Insider guide: Make the most of your 2002-'07 Subaru Impreza WRX

Robert
By Robert Bowen
Apr 15, 2023 | Saab, Subaru, WRX, Buyer's Guide, Impreza, 9-2x | Posted in Buyer's Guides | From the Feb. 2009 issue | Never miss an article

Photography credit: Jerry Doctor

Back in the mid-1990s, if you had told your average American auto enthusiast that Subaru would soon be known for its performance cars, you’d likely have been laughed out of the room. In the U.S. market at least, Subaru specialized in building quirky front- and all-wheel-drive compact cars that featured conservative styling, flat-four engines and no-frills interiors—hardly the stuff that excited most enthusiasts.

However, Subaru did—and still does—enjoy one of the highest percentages of repeat buyers of any car maker. Back then, this was thanks to Subaru’s popularity among young, educated buyers who lived in the snowbelt and weren’t particularly interested in power or luxury. 

In the late 1990s, the marque’s market changed. Subaru of America added the Impreza 2.5 RS to its lineup for 1998 and gave us a glimpse of what was to come: rally-ready, all-wheel-drive performance. This non-turbo, 2.5-liter Impreza was not particularly fast in a straight line, but it became popular with amateur rally racers and autocrossers. It was torquey, sure-footed and looked the part. 

The 2.5 RS was one of the first Subarus in recent memory to attract widespread attention from enthusiasts, and it did a lot to raise the brand’s profile here in the States. The resulting positive press and customer response clearly set the stage for the later WRX and STI models. Without the RS paving the way, it’s likely Subaru wouldn’t have added the later performance-oriented cars to its American lineup.

If You Build It, They Will Come

With the new millennium came a new Impreza, as Subaru of America expanded its lineup in 2002. While the non-turbo Impreza 2.5 RS was still available, this batch of cars featured a special standout: The U.S. finally had its own WRX, turbocharger and all. 

The timing was nearly perfect. The import tuning scene was really exploding, and few manufacturers offered a model that could compete with the well-developed WRX.

Photography credit: David S. Wallens

The WRX was new to Americans, but the model line actually stretched back to 1992 internationally. Developed to battle the Lancer Evolution and similar rally-ready cars, the WRX was a little less hardcore but appealed to a broader audience. It was a home run.

Our version of the turbocharged, all-wheel-drive car—available in both sedan and sport-wagon guises—was slightly detuned from the Japanese and European versions.

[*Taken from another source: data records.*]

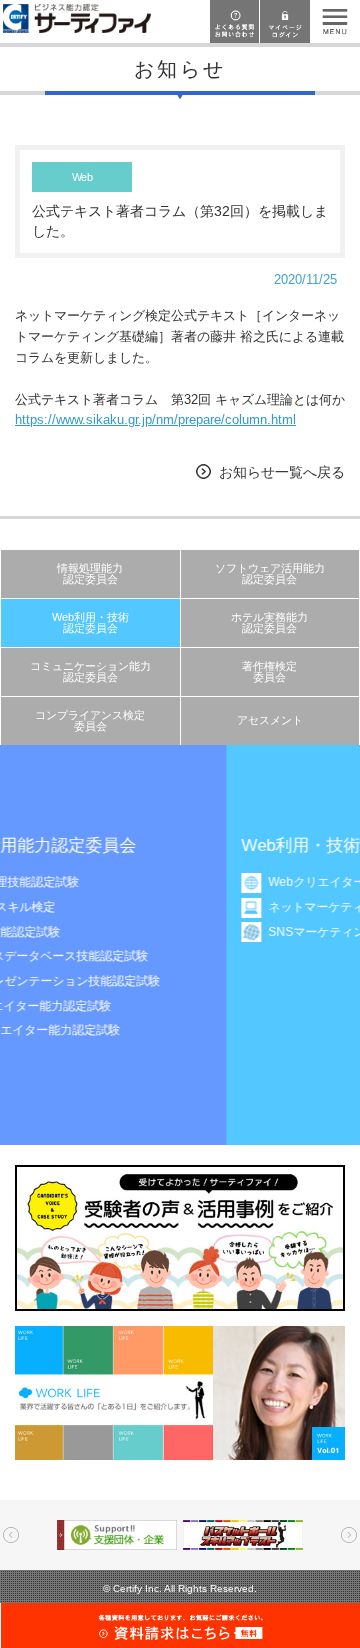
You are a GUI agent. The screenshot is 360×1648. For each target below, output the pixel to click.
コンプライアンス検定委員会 (90, 720)
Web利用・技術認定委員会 (90, 622)
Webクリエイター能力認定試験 (232, 882)
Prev (11, 1535)
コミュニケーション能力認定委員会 (90, 671)
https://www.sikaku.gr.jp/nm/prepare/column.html (155, 419)
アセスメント (270, 720)
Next (349, 1535)
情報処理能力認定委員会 (90, 573)
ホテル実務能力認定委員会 (269, 622)
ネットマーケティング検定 (220, 907)
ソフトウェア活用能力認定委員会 (270, 573)
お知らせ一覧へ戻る (282, 472)
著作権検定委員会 (269, 671)
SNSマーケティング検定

Instead of the 250-horsepower turbo engine and close-ratio gearbox found in the Japanese-market WRX sedan, we got a 227-horsepower, flat-four boxer plus the wide-ratio gearbox found in the home-market WRX wagon. Subaru raised the final drive ratio from 4.11:1 to 3.90:1 to lower the revs when cruising. The U.S.-market cars also lost some of the frills found on the JDM versions, as we didn’t get the trick front brake calipers or wider wheels.

Photography credit: David S. Wallens

Despite the differences, the Americanized WRX still performed well. Zero-to-60 times were in the 5.5-second range—pretty amazing for a car costing less than $25,000. Brakes, handling and grip were also well above average. 

Subaru also offered the WRX with an automatic transmission. Even though this version came paired with a more sophisticated all-wheel-drive system, few enthusiasts embraced it due to its lack of zing and even greater lack of low-end torque.

Outside, the WRX shared the same wide-body styling and unique bug-eye headlights as rest of the Impreza lineup. However, the WRX package added a distinctive hood scoop and side skirts; most of the WRX sedans also came with the optional spoiler.

This new Impreza exhibited typical Subaru build quality plus an interior that was neat, simple and basic. A refreshing lack of “gee whiz” features combined with a purposeful leather steering wheel and shift knob gave the car just the right ambiance for performance piloting. In fact, everything about the car seemed to be focused on the task of driving. 

Photography credit: David S. Wallens

Front Page News

The WRX was a hit with the press, winning awards from nearly every American automotive publication. Contemporary road testers praised the car’s driving manners and performance, with only minor quibbles aimed at the steering feel, road noise and lack of low-end torque. The positive reviews must have worked, as fresh buyers snapped up every WRX that rolled off the assembly lines, sometimes paying even more than sticker for the privilege in the beginning. 

The new WRX also came with an unconventional feature: a free SCCA membership. Of course, the membership wasn’t without controversy, as some dealers were quick to deny warranty claims based on the possibility that issues resulted from competition. 

Many of those claims revolved around the clutch and transmission, two components that often served as the driveline’s fuse. This was no surprise; between the turbo engine and four contact patches, something had to serve as the weak link. Justified or not, these claim denials soured some owners’ attitudes, both toward their dealers and toward Subaru of America. However, the controversy did not smother enthusiasm for the car. 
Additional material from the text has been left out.